* _REQUESTS_:
1 - In the article about the Asur of Sakhuapani, rewrite the part that opens with the words containing "The Asurs’ traditional smelting" and closes with "by the Tatas.", putting "Forest (Conservation) Act" wherever "Forest Conservation Act" appears.
2 - According to the article about the Asur of Sakhuapani, what does the village name literally mean?
3 - The article about the Asur of Sakhuapani says Tata Steel's plant undercut the Asurs' traditional smelting even though it was far from the village. What reason does the article give for this?

On a Sunday afternoon in July, a fellow reporter and I were on our way to Sakhuapani, a sleepy and isolated village about 170 kilometres from Ranchi, Jharkhand’s capital. Cell-phone coverage is sporadic here, and the nearest town, Netarhat, often referred to as the “Queen of the Chota Nagpur plateau,” is about 15 kilometres away. As our sedan turned onto a desolate and narrow road, it was blocked by a row of parked lorries. We had to ask the drivers to shift them and let us pass through to get to the village. It had rained incessantly during our three-and-a-half-hour drive from Ranchi, and it was still drizzling as we approached the village.
Sakhuapani is inhabited primarily by the Asur—an Adivasi community believed to be India’s first metallurgists. The Asur, predominantly concentrated in Jharkhand, is said to have descended from the mythological Asuras—the supposed pioneers of metal craft in the Vedic era. There are around 75 families living in Sakhuapani today. The Asuras’ primary method of metal extraction—procuring charcoal from sal trees and using it to smelt iron ore—supposedly yielded rust-free iron. Stories about this method are entrenched in Asur folklore and rituals. In one custom, songs about a furnace are sung to expecting mothers. Sal trees were always central to Asur life; the literal meaning of Sakhuapani is “sal water.”
The Asurs’ traditional smelting profession has declined over the years, denying them what was once their chief source of livelihood. In 1907, Tata Steel, currently the second-largest steel company in India, built a steel plant in Sakchi, now known as Jamshedpur, a village about 300 kilometres from Sakhuapani. Although the plant was a good distance away, AK Pankaj—a writer researching indigenous human-rights, whom I met in Ranchi—explained that the Tatas’ industrial smelting practice effectively made the Asurs’ traditional process redundant. He added that the Forest Conservation Act of 1980, which placed an embargo on the indiscriminate felling of trees, severely threatened the Asurs’ smelting method. The Asur also believe that their method of smelting was reproduced, without credit, by the Tatas.

* _RAW DATA_:
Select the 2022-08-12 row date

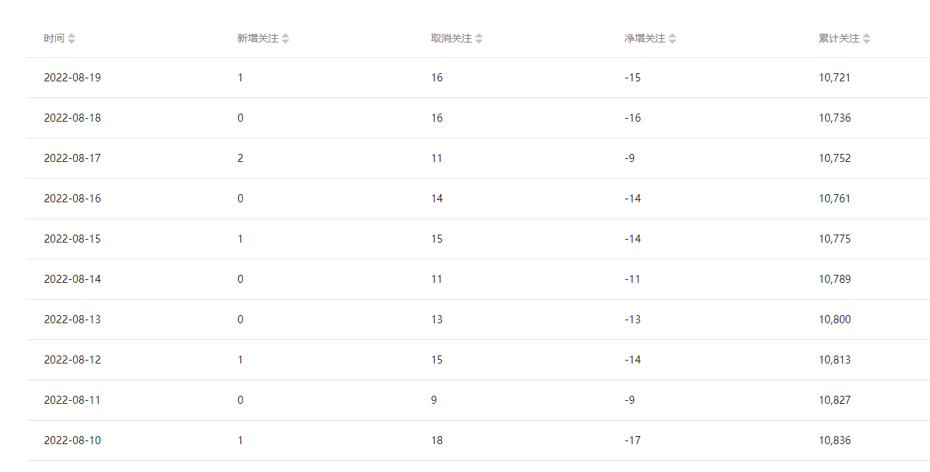[73, 360]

* _SET OF ANSWERS_:
1 -
The Asurs’ traditional smelting profession has declined over the years, denying them what was once their chief source of livelihood. In 1907, Tata Steel, currently the second-largest steel company in India, built a steel plant in Sakchi, now known as Jamshedpur, a village about 300 kilometres from Sakhuapani. Although the plant was a good distance away, AK Pankaj—a writer researching indigenous human-rights, whom I met in Ranchi—explained that the Tatas’ industrial smelting practice effectively made the Asurs’ traditional process redundant. He added that the Forest (Conservation) Act of 1980, which placed an embargo on the indiscriminate felling of trees, severely threatened the Asurs’ smelting method. The Asur also believe that their method of smelting was reproduced, without credit, by the Tatas.

2 - "Sal water."

3 - According to AK Pankaj, the Tatas' industrial smelting practice effectively made the Asurs' traditional process redundant, even though the plant was a good distance away.